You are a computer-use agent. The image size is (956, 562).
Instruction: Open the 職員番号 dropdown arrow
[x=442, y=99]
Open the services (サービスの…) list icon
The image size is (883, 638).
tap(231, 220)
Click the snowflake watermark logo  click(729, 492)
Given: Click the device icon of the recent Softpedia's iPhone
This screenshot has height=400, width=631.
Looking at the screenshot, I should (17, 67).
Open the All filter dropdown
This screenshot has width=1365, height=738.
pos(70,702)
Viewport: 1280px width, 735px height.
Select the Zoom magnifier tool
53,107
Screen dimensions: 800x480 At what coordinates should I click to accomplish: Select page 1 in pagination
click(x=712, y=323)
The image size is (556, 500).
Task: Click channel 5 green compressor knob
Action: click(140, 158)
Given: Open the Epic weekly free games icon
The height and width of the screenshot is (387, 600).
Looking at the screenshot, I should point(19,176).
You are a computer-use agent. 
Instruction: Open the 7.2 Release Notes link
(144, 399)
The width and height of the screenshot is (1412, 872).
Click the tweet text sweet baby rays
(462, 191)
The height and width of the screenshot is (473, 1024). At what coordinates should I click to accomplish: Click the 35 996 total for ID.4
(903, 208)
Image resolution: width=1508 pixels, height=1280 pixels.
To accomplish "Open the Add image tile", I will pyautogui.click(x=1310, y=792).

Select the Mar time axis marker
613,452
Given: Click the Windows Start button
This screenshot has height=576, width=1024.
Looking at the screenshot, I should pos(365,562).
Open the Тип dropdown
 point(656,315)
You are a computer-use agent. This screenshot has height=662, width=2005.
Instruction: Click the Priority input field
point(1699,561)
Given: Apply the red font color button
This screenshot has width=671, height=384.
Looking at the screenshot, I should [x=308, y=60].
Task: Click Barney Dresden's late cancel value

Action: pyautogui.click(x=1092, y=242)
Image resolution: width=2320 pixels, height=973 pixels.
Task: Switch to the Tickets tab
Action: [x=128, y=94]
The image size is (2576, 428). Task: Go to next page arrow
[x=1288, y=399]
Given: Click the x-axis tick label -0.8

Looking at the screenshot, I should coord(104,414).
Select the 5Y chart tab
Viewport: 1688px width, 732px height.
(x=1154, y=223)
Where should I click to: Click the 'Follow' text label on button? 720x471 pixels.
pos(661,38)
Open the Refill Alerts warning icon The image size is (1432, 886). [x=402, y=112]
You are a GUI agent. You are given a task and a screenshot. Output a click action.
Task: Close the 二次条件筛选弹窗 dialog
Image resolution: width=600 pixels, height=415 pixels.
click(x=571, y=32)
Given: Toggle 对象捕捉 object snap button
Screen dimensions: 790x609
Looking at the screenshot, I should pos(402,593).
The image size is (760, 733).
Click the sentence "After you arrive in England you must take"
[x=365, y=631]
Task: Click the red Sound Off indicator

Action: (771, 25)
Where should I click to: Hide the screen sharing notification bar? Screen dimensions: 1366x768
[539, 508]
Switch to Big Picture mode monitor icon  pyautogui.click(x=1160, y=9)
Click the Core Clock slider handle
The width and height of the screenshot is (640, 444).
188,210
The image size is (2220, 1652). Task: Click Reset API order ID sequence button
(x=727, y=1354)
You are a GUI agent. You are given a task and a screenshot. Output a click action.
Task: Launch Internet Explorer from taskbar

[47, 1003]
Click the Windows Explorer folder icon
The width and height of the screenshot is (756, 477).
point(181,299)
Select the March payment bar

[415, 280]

WHAT TO WORK ON> If a line above holds the string "agent", copy it out.

ANSWER TO THIS EXERCISE>
You are a computer-use agent. The image size is (956, 562).
You are a computer-use agent. 
You are a computer-use agent. This screenshot has height=662, width=2005.
You are a GUI agent. You are given a task and a screenshot. Output a click action.
You are a GUI agent. You are given a task and a screenshot. Output a click action.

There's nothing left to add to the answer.